Fu Yuantao, Yuan Yinan, Tan Rongliang, Jiang Jinxin, Li Zhilong, Li Tong, Xie Guangjun, Xiao Yibei, Sun Haiying
Jiangsu Key Laboratory of Drug Design and Optimization, Department of Medicinal Chemistry, China Pharmaceutical University, Nanjing, 210009, China.
State Key Laboratory of Natural Medicines, China Pharmaceutical University, Nanjing, 210009, China.
ChemMedChem. 2025 Feb 16;20(4):e202400528. doi: 10.1002/cmdc.202400528. Epub 2024 Nov 25.
Based on a clinical staged small molecular hClpP activator ONC201, a class of novel hClpP agonists with a [1,8]naphthyridinone scaffold was designed, synthesized and evaluated in a series of biochemical and biological assays. Mechanism studies for the representative compound F20 indicated that it can potently bind to and activate hClpP, efficiently promote the degradation of hClpP substrates, robustly induce ATF4/CHOP regulated integrated stress responses, strongly inhibit cell growth and effectively induce apoptosis in a subset of cancer cell lines.
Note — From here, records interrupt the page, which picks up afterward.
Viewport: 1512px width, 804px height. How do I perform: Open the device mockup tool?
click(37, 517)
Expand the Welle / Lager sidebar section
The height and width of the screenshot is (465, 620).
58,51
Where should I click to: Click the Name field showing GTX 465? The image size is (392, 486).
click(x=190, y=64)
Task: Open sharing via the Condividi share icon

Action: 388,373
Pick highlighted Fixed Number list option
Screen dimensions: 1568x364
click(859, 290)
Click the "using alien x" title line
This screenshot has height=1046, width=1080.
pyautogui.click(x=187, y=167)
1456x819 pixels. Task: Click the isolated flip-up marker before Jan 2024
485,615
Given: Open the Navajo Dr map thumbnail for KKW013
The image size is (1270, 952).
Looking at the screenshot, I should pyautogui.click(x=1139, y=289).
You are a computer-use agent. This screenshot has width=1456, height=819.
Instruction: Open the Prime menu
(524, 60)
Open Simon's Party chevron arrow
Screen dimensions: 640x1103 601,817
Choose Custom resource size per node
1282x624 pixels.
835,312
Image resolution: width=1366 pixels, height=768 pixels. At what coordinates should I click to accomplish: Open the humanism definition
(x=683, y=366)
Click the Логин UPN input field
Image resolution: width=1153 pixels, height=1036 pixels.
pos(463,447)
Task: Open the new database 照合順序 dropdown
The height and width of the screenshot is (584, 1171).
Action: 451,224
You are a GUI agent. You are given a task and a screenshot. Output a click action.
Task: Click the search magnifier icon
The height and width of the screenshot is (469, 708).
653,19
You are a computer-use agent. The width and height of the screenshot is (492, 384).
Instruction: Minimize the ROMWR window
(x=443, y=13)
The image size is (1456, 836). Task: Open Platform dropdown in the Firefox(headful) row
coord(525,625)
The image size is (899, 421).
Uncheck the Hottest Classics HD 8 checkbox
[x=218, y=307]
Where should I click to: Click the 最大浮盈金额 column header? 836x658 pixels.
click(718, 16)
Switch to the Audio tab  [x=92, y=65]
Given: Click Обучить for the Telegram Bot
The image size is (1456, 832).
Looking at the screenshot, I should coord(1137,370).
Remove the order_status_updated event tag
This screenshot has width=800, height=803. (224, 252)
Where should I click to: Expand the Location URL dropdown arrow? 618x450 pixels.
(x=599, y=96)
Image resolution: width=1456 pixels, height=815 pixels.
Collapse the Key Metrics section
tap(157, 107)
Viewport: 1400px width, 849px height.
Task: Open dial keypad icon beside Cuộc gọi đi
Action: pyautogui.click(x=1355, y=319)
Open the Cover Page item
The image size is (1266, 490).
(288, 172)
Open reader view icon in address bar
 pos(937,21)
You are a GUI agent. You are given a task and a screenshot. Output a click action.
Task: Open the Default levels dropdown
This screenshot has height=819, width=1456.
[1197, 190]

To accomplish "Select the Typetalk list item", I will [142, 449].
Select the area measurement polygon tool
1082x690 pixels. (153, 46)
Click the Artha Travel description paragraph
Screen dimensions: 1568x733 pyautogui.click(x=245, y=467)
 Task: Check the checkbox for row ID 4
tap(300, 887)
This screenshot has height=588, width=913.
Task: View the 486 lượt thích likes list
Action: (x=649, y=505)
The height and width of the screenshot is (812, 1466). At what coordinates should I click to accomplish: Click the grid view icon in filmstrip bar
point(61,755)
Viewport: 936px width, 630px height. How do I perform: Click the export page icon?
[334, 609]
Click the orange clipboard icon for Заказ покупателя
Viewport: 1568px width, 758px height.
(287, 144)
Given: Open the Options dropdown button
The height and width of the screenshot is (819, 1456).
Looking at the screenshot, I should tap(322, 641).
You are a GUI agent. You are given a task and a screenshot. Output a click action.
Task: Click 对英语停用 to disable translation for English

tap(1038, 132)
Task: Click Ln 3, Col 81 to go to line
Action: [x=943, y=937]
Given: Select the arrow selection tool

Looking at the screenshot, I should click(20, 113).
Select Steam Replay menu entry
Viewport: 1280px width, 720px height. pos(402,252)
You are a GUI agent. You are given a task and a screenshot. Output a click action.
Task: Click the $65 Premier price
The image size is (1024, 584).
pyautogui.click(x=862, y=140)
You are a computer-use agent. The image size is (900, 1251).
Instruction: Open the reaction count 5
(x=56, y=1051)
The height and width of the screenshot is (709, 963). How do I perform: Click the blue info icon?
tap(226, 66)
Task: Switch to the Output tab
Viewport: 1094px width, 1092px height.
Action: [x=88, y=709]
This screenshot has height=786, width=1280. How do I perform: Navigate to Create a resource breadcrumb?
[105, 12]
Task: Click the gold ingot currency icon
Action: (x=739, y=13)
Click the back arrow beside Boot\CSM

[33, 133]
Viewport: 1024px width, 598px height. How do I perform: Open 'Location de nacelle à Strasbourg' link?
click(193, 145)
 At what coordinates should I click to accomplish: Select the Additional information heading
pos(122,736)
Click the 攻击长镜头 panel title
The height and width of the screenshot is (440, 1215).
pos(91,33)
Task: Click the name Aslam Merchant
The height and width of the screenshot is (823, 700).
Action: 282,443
F20 showed good PK profiles when dosed by intravenous injection and exhibited moderate oral bioavailability in mice.
基于临床分期的小分子hClpP激活剂ONC201,设计、合成了一类具有[1,8]萘啶酮骨架的新型hClpP激动剂,并在一系列生化和生物学试验中进行了评估。对代表性化合物F20的机制研究表明,它能有效结合并激活hClpP,有效促进hClpP底物的降解,强烈诱导ATF4/CHOP调节的综合应激反应,强烈抑制细胞生长,并有效诱导一部分癌细胞系的凋亡。F20静脉注射给药时显示出良好的药代动力学特征,在小鼠中表现出中等程度的口服生物利用度。